# start of Extracted text
Furthermore, I don't think importance levels should be assigned based on the need for an article drive, or the perception that "low-importance" articles are somehow "no-importance" articles. Importance levels should be assigned only to differentiate the articles that are of greater importance to the average reader. Greater importance means an ever-narrowing pyramid of numbers.
As an example, look at WikiProject Biography. They have a short, resonable statement on the relativity of their priority scale. And, specifically, they've chosen to restrict the number of "top-importance" to 200 out of a current article list of over 800,000 (and a potential article list of far more than that). That's a little extreme, but Michigan has only 23 "top-priority" articles out of 7000-ish written articles, and Connecticut (the example given above) has 100 top-priority out of 5000-ish written articles. Presumably, for both states, the "top-priority" (and most of the "high-priority") articles are already written, so further articles would be primarily in the mid- and low-importance areas.
Looking at both Michigan and Connecticut, I see article-count dropoffs in the range of 3X to 10X as the importance increases. Note these are for articles already written; presumably, for both states, further articles would be primarily in the mid- and low-importance areas, increasing the dropoff rate there. This NRHP project has a relatively limited scope of "historic places" articles: the 85,000+ listings (plus some additional contributing property articles) for something like 100,000 up to maybe 150,000 articles total, ignoring architects and lists and other things for the nonce.
# end of Extracted text
# start of Material
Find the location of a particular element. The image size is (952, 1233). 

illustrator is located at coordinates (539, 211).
# end of Material
# start of Material
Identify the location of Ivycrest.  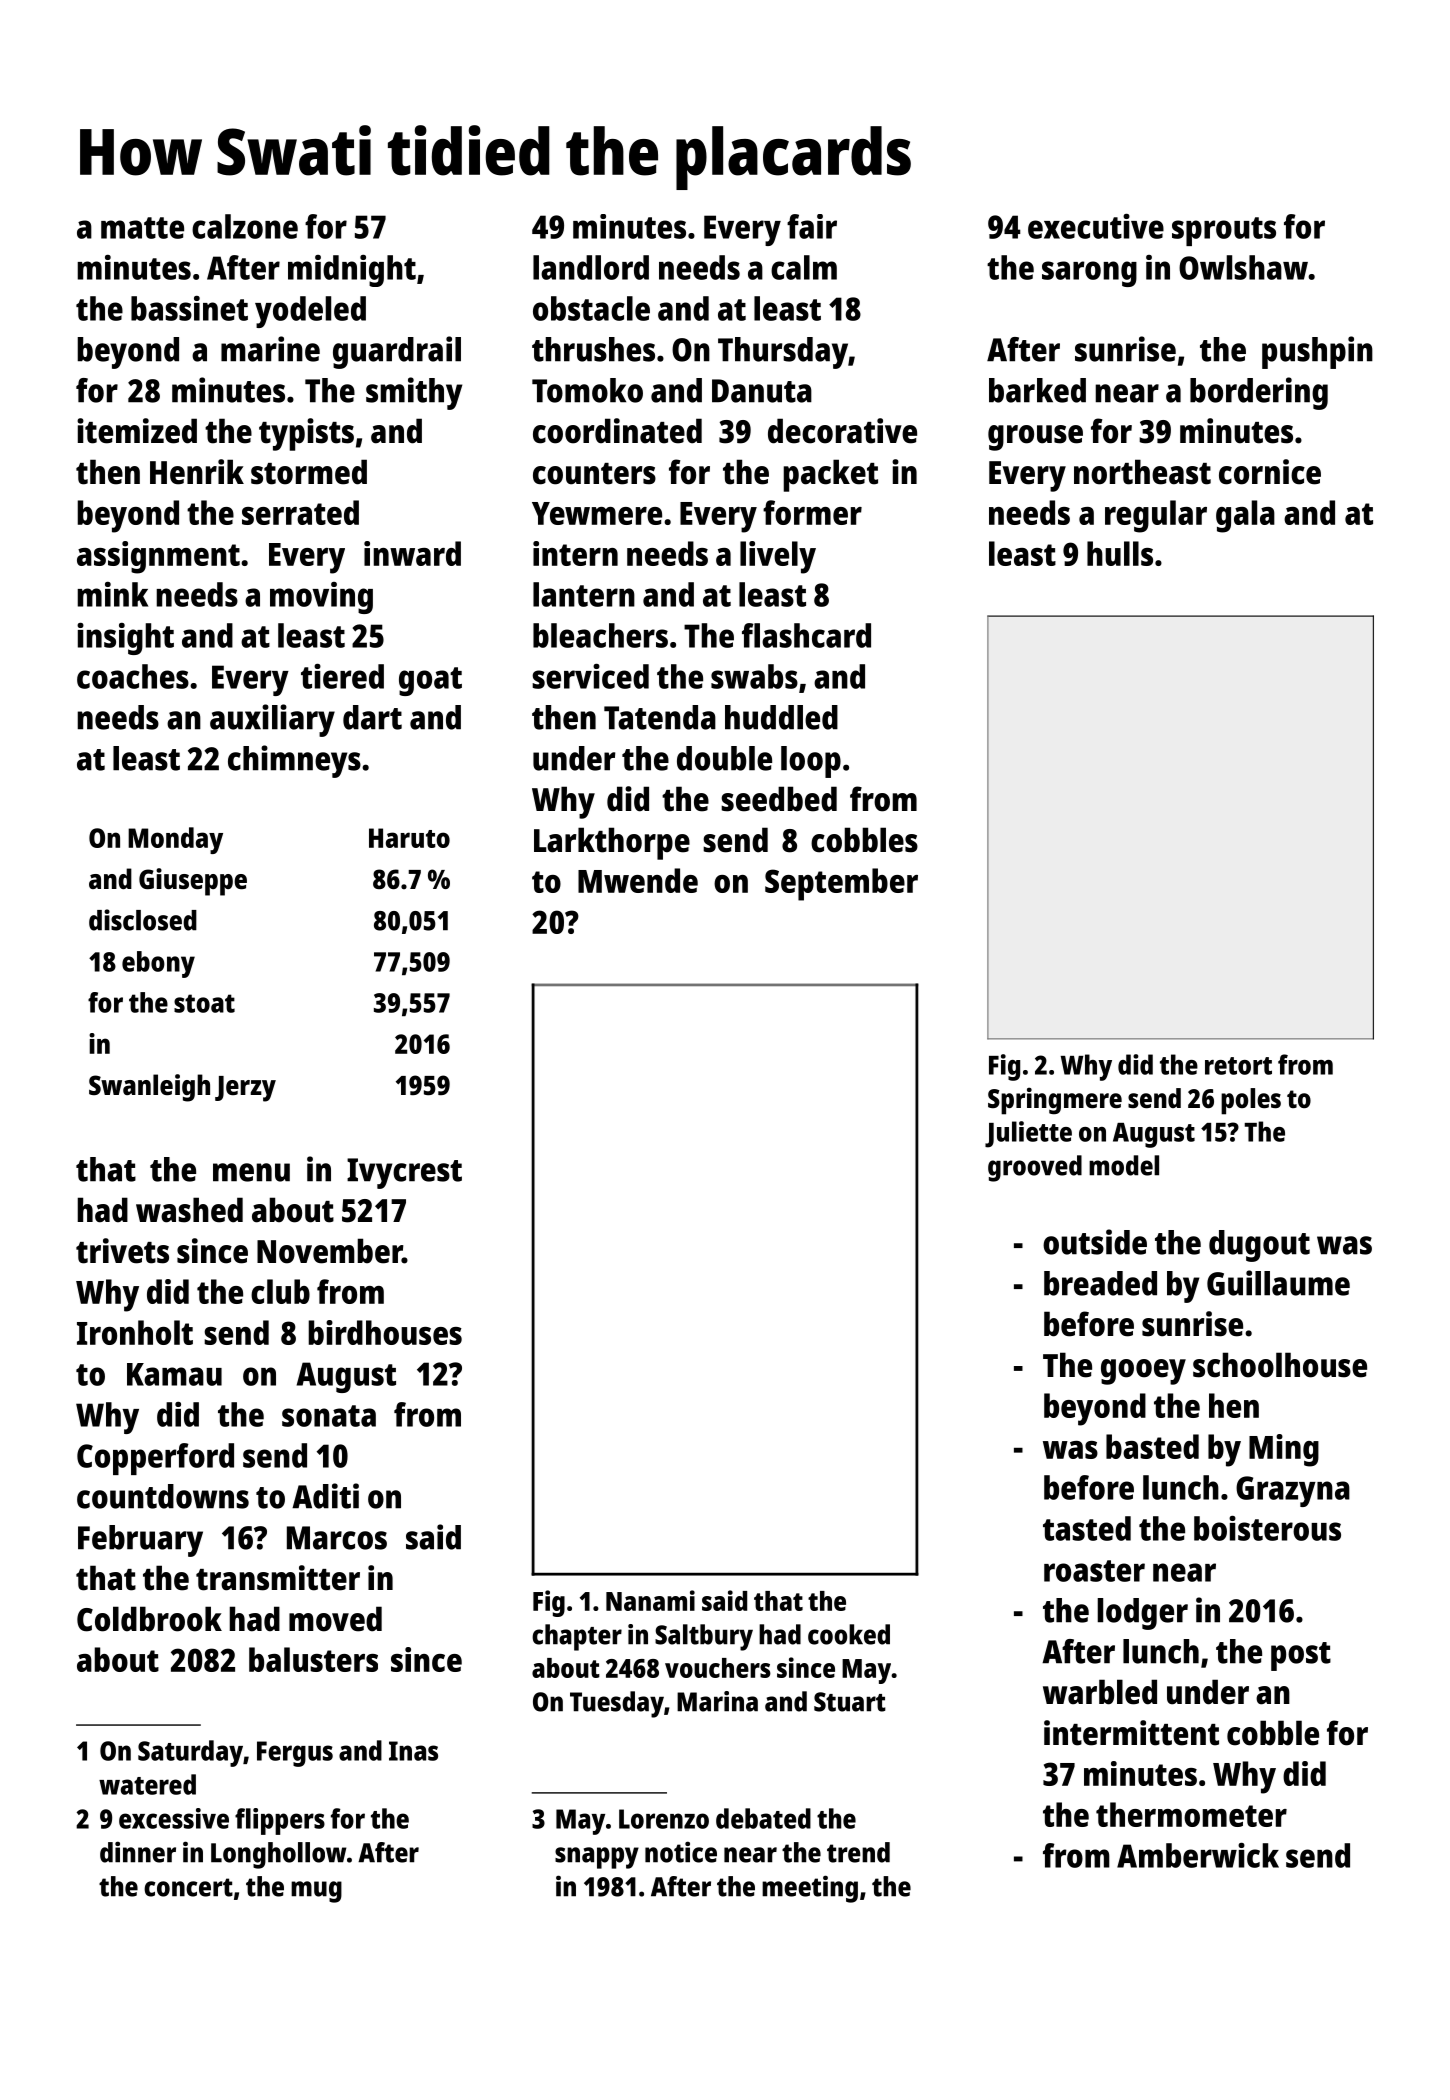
# end of Material
Set exercise 1 – In the passage on importance levels, rewrite the paragraph beginning "As an example, look at WikiProject Biography" as a short bulleted list that keeps its main facts.
Set exercise 2 – According to the passage on importance levels, why would new articles end up "increasing the dropoff rate there" in the mid- and low-importance areas for Michigan and Connecticut? Answer in one to three sentences.

Final answer 1 –
- WikiProject Biography has a short, reasonable statement on the relativity of its priority scale.
- It restricts "top-importance" articles to 200, out of a current list of over 800,000 articles and a potential list far larger than that.
- That limit is a little extreme. Michigan has only 23 "top-priority" articles out of about 7,000 written, and Connecticut has 100 out of about 5,000.
- For both states, the "top-priority" articles and most "high-priority" articles are presumably already written, so further articles would mostly be in the mid- and low-importance areas.

Final answer 2 – The dropoff figures count only articles already written. For both states, further articles would presumably fall mainly in the mid- and low-importance areas. The "top-priority" articles and most "high-priority" ones are presumably already written, so new articles would add mostly to the lower levels.